Jacob Frank Standiford (1852-?) was a photographer in Indian Territory. He was originally from what would become West Virginia, and part of his life was lived in Illinois and Kansas. In 1878, he moved to Muskogee, I.T. and received a permit from the Creek Nation to reside there. Because of this he frequently advertised himself as the only licensed photographer in Indian Territory. He maintained a studio and gallery in Muskogee.
In the 1880s, he returned to Kansas, and advertised himself as “The People’s Photographer” in Parsons. In 1886, he married Sarah E., and she joined him in his business. They were later joined by Standiford’s sister, Rachael.

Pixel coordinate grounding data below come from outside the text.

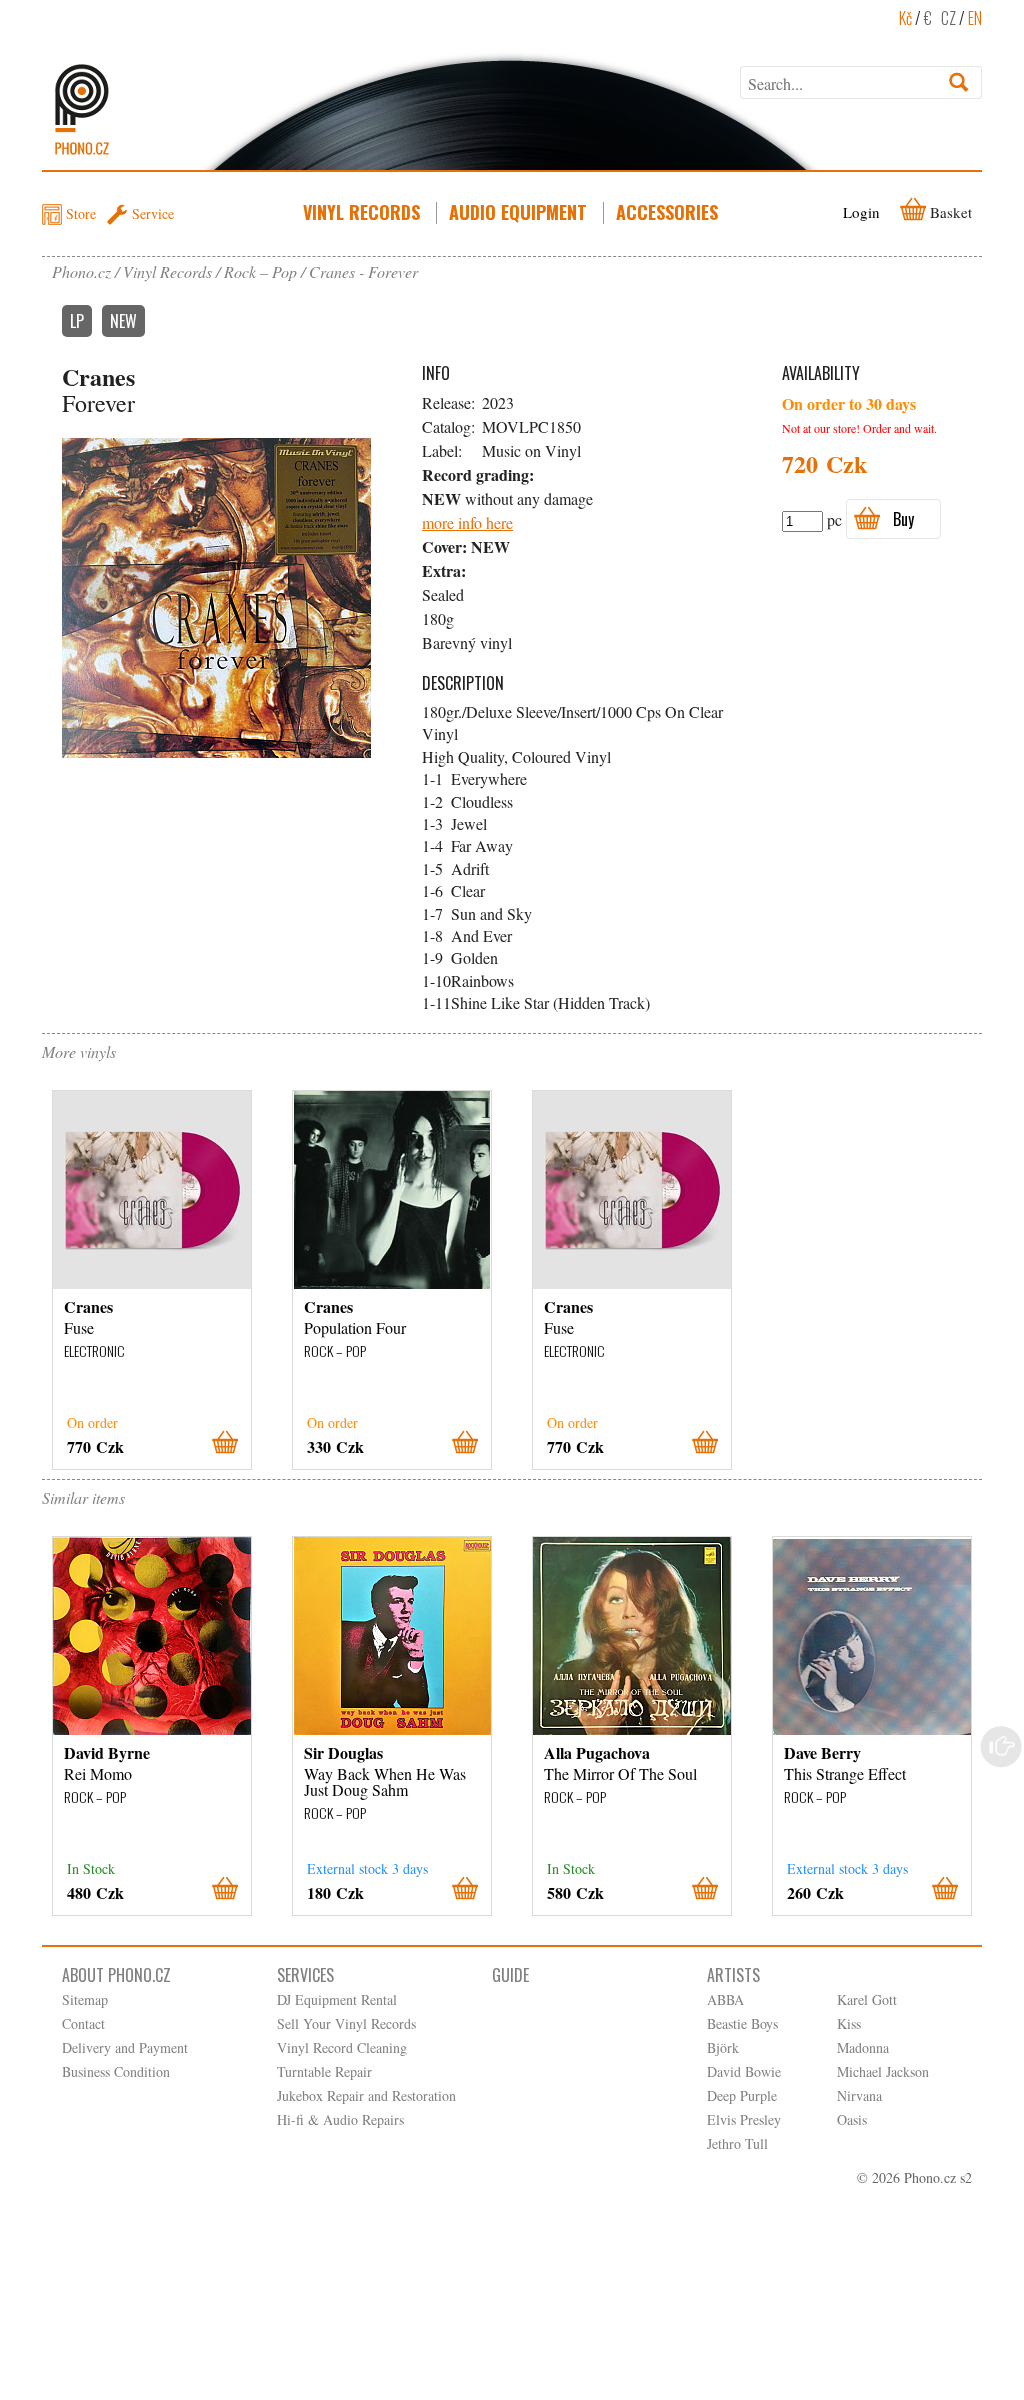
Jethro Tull (737, 2143)
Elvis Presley (744, 2119)
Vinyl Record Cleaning (342, 2047)
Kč (905, 18)
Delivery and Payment (125, 2047)
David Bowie (744, 2071)
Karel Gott (867, 1999)
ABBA (725, 1999)
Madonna (863, 2047)
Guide (510, 1975)
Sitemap (85, 1999)
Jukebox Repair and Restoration (366, 2095)
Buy (903, 519)
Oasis (852, 2119)
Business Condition (116, 2071)
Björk (723, 2047)
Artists (733, 1975)
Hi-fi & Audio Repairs (340, 2119)
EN (975, 18)
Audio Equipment (518, 212)
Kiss (849, 2023)
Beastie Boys (742, 2023)
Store (81, 213)
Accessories (667, 212)
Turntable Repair (324, 2071)
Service (153, 213)
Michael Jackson (883, 2071)
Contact (83, 2023)
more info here (467, 522)
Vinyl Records (361, 212)
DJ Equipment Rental (337, 1999)
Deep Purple (742, 2095)
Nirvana (859, 2095)
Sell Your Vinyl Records (346, 2023)
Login (861, 212)
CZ (948, 18)
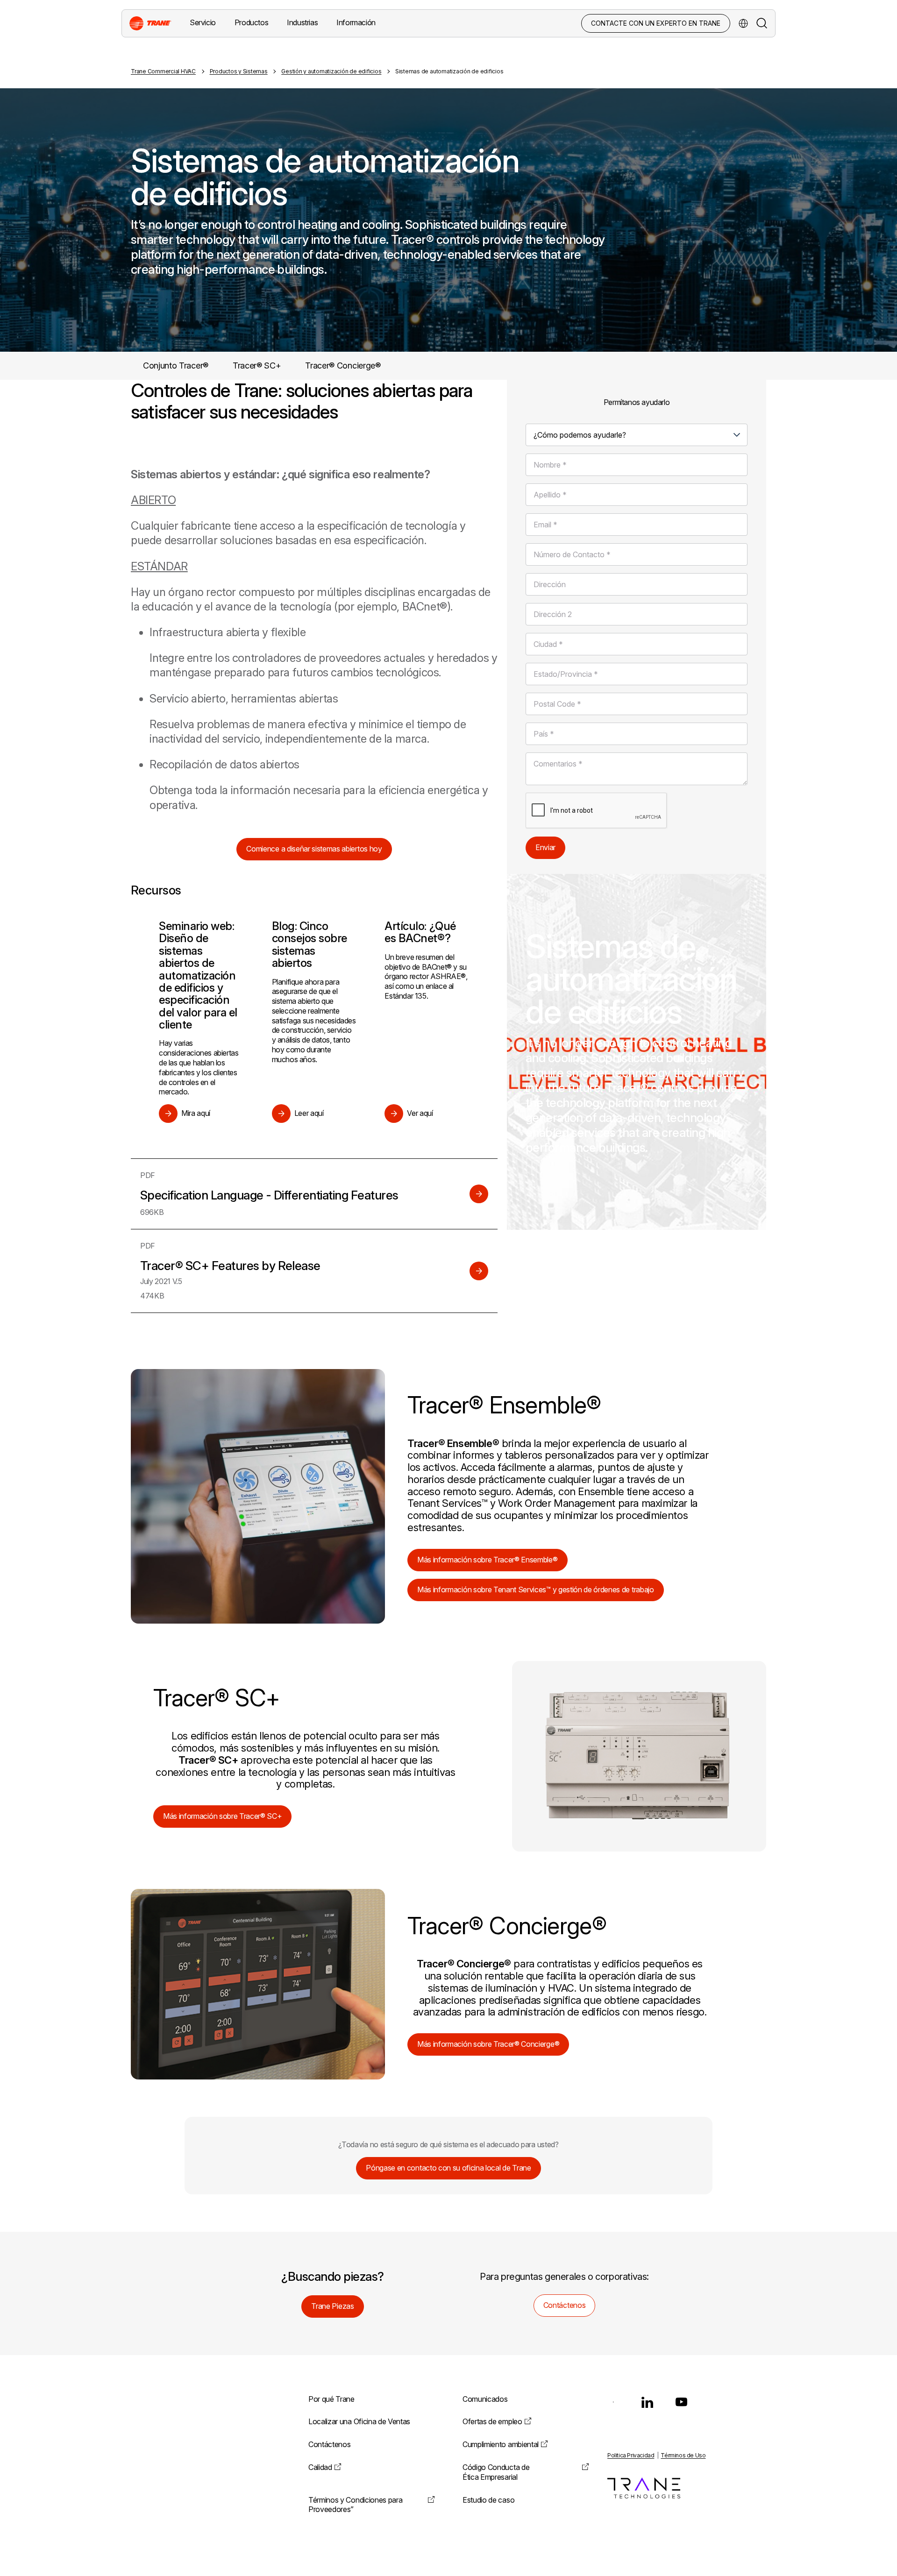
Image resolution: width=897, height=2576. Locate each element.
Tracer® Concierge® (342, 365)
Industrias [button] (302, 22)
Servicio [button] (203, 22)
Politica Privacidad (630, 2455)
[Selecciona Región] (743, 23)
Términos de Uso (683, 2455)
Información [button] (356, 22)
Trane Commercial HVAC (163, 71)
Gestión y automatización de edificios (331, 71)
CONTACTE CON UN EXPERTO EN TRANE (655, 23)
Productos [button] (251, 22)
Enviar (545, 847)
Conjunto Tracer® (175, 365)
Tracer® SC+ (257, 365)
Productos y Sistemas (239, 71)
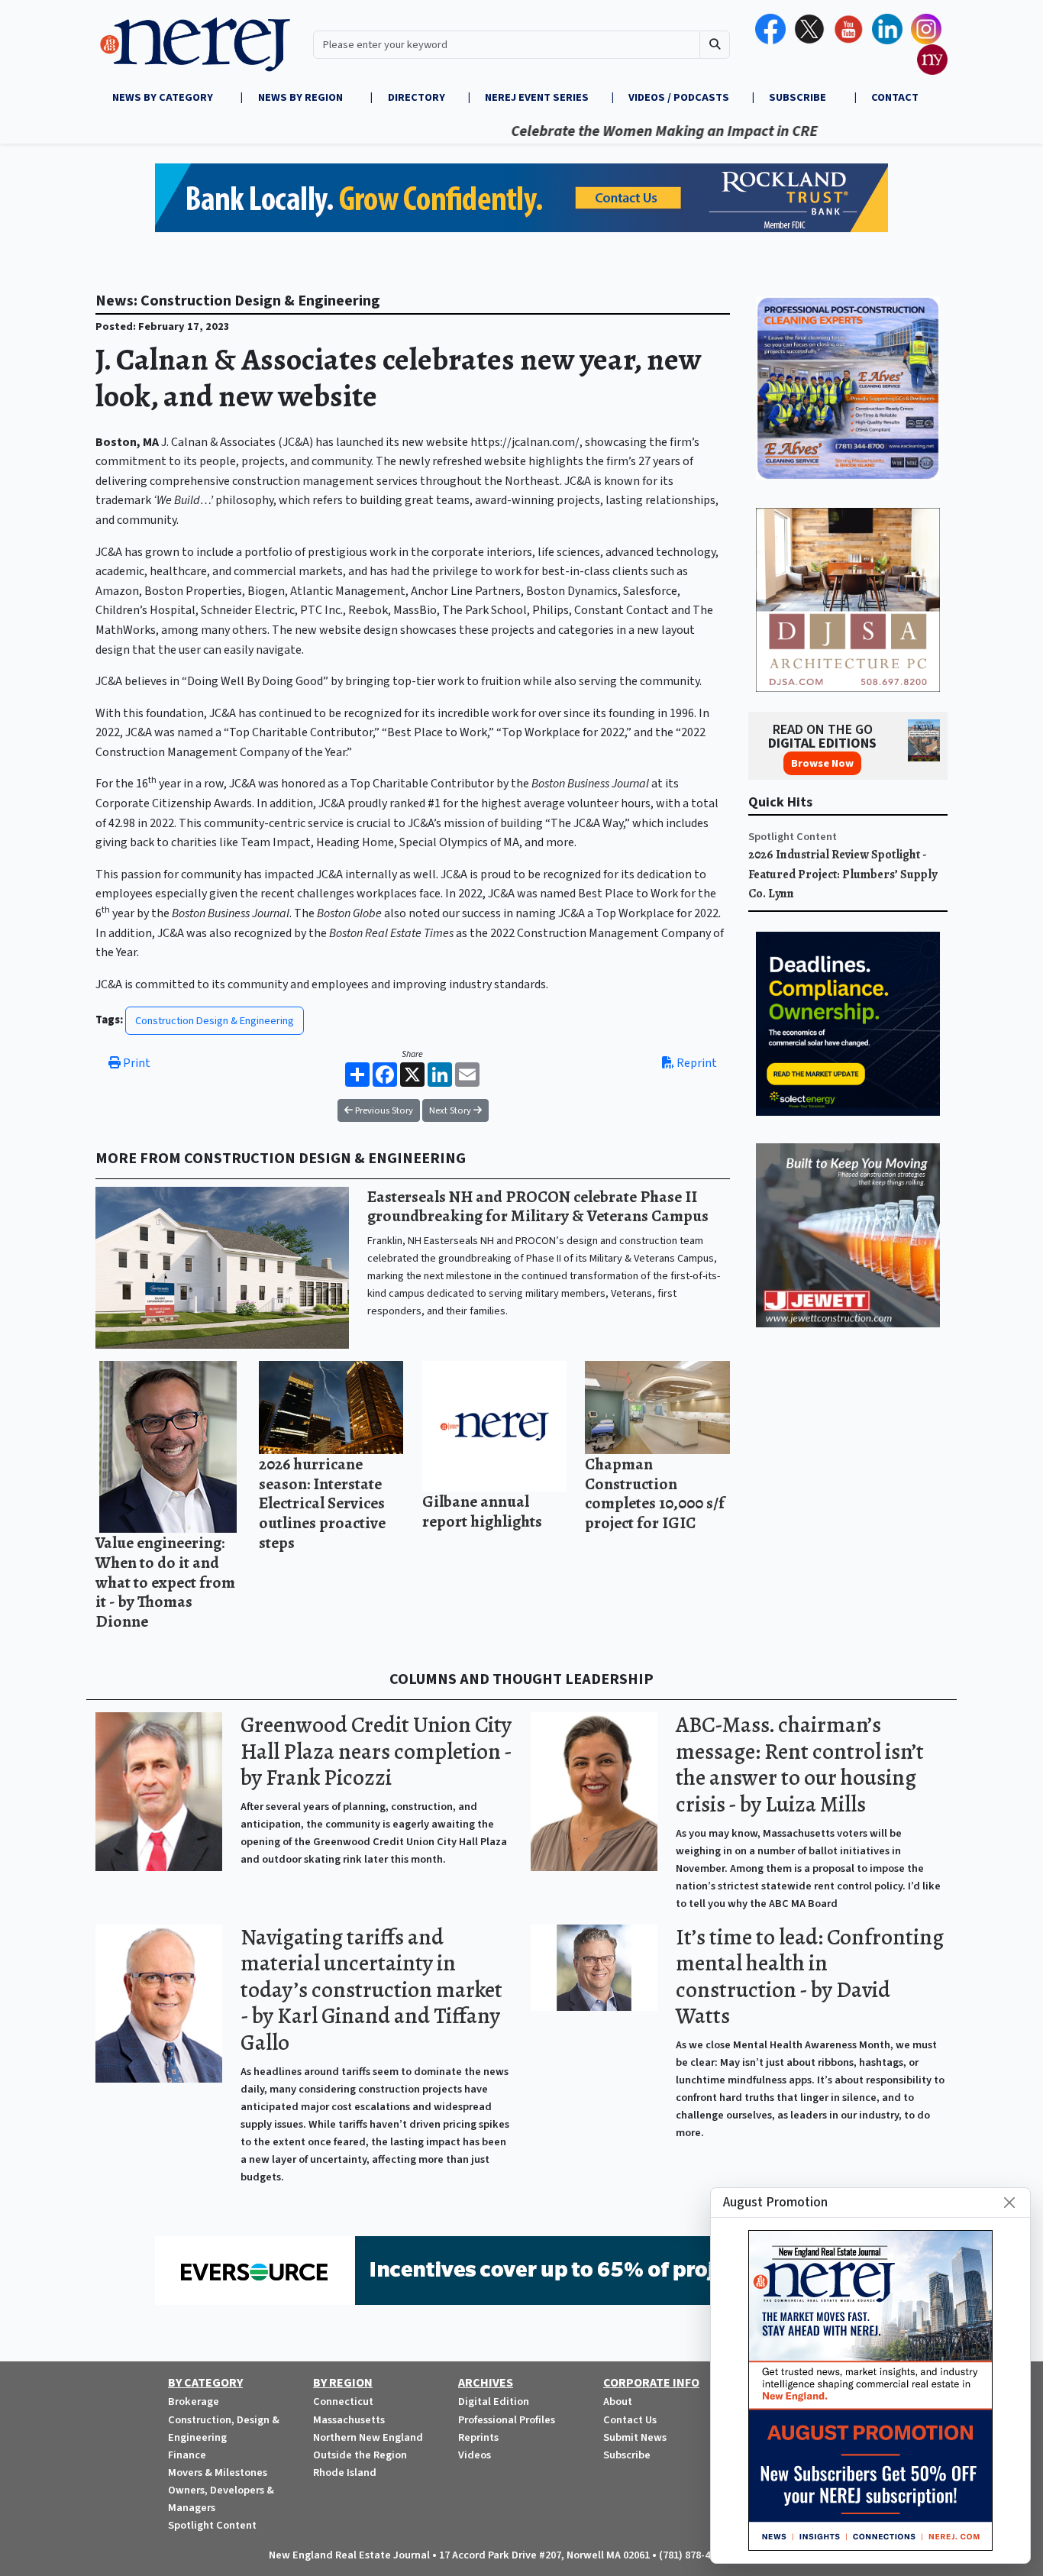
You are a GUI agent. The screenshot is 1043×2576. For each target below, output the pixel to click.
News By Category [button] (163, 97)
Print (135, 1063)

By 1888 he had returned to Muskogee. Standiford traveled over most of Indian Territory by wagon and shooting portraits in a tent studiovisiting such places as Eufaula, McAlester, Tahlequah, Vinita and Wagoner.
Standiford was also an inventor. In 1892 he applied for a patent on an electric retouching apparatus used for etching. He also invented a revolving printing room. In 1900 he received a patent for a multiplying camera and making multiple exposures on a single plate.
In 1893, he sold the business in Muskogee to Alice Robertson and moved to Ft. Scott, Bourbon County, Kansas. He died sometime after 1920.
The Standiford images in the collections are not from a single collection, but are gathered from other collections, notable the TU archives and the Papers of the Robertson and Worcester families.